Mélissa Cornet
The question of women’s status has been central to the Taliban’s rule in Afghanistan, with more than eighty edicts curtailing their rights since the movement returned to power almost three years ago. The Taliban prohibits women from going to secondary school or university, from working in the public sector or for NGOs, from leaving home uncovered and unaccompanied, from visiting bathhouses, the gym, beauty salons, parks – the list goes on. Taliban policy, the UN special rapporteur on human rights in Afghanistan said on 18 June, is ‘motivated by and results in a profound rejection of the full humanity of women and girls’.
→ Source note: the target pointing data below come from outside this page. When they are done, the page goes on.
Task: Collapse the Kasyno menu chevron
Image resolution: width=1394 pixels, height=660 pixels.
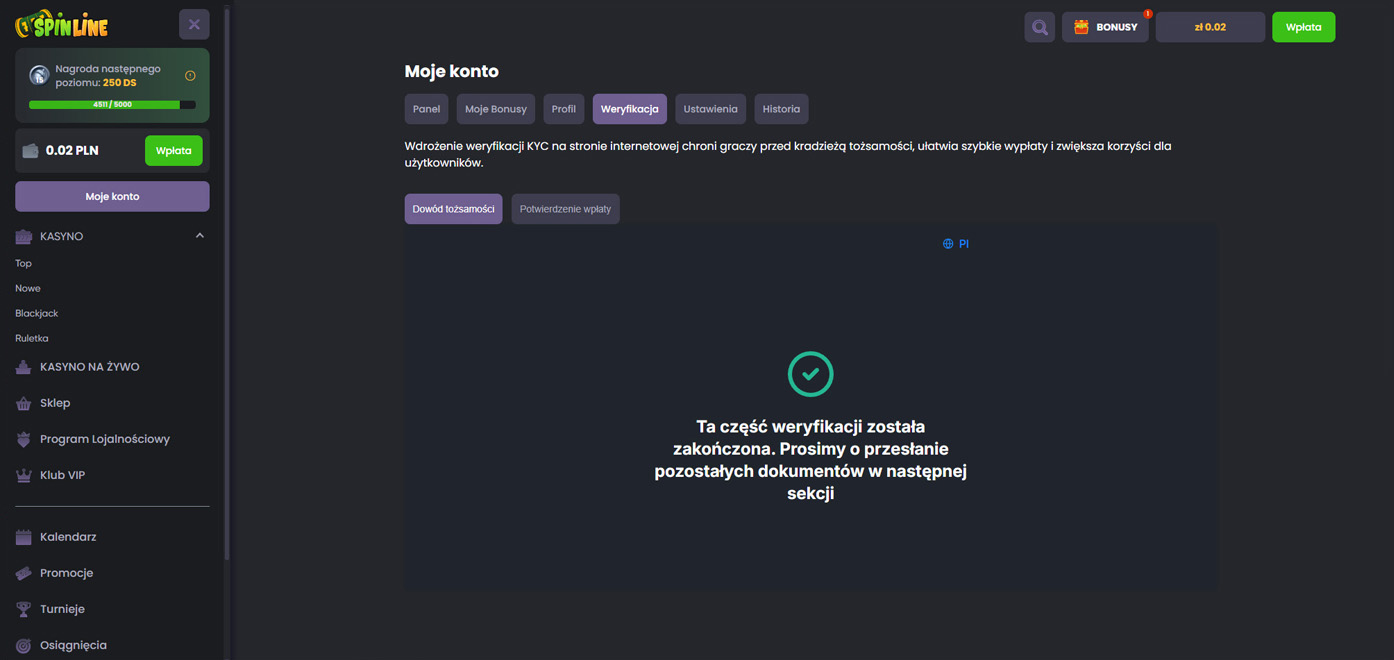Action: click(199, 236)
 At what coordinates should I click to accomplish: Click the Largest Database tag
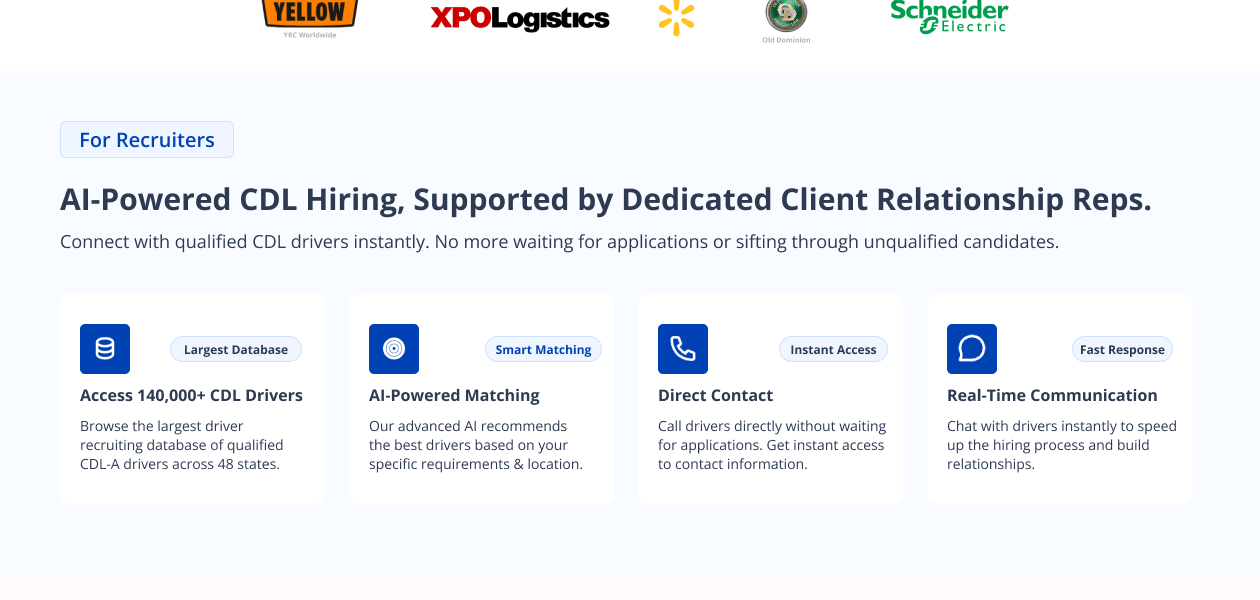236,349
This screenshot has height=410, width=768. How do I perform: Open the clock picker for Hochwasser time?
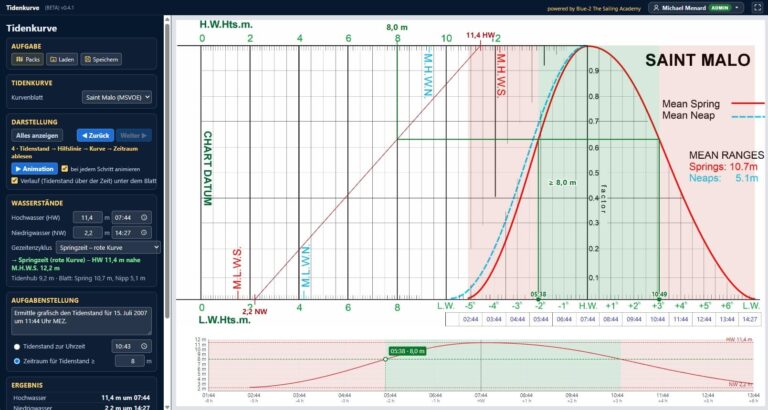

Afghan women have often been used as an emblem for a particular position: do you stand for modernity or for tradition? King Abdur Rahman Khan, who reigned from 1880 until 1901, improved the legal status of women, in opposition to conservative tribal law. King Amanullah Khan and his wife, Queen Soraya, who ruled between 1919 and 1929, campaigned against veil-wearing and polygamy, and encouraged girls’ education, as part of the wave of modernism also seen in Iran and Turkey at the time. But the brief reign of Habibullah II, between January and October 1929, saw most of Afghanistan’s gender equality laws abrogated. Later rulers were cautious about reform, worried about antagonising tribal leaders. Things changed slowly until the communists took over in 1978. After that, women wore short skirts, went to and taught at university, worked as doctors and nurses and became members of parliament. That period came to an end in 1992 when the mujahidin took over and the civil war began.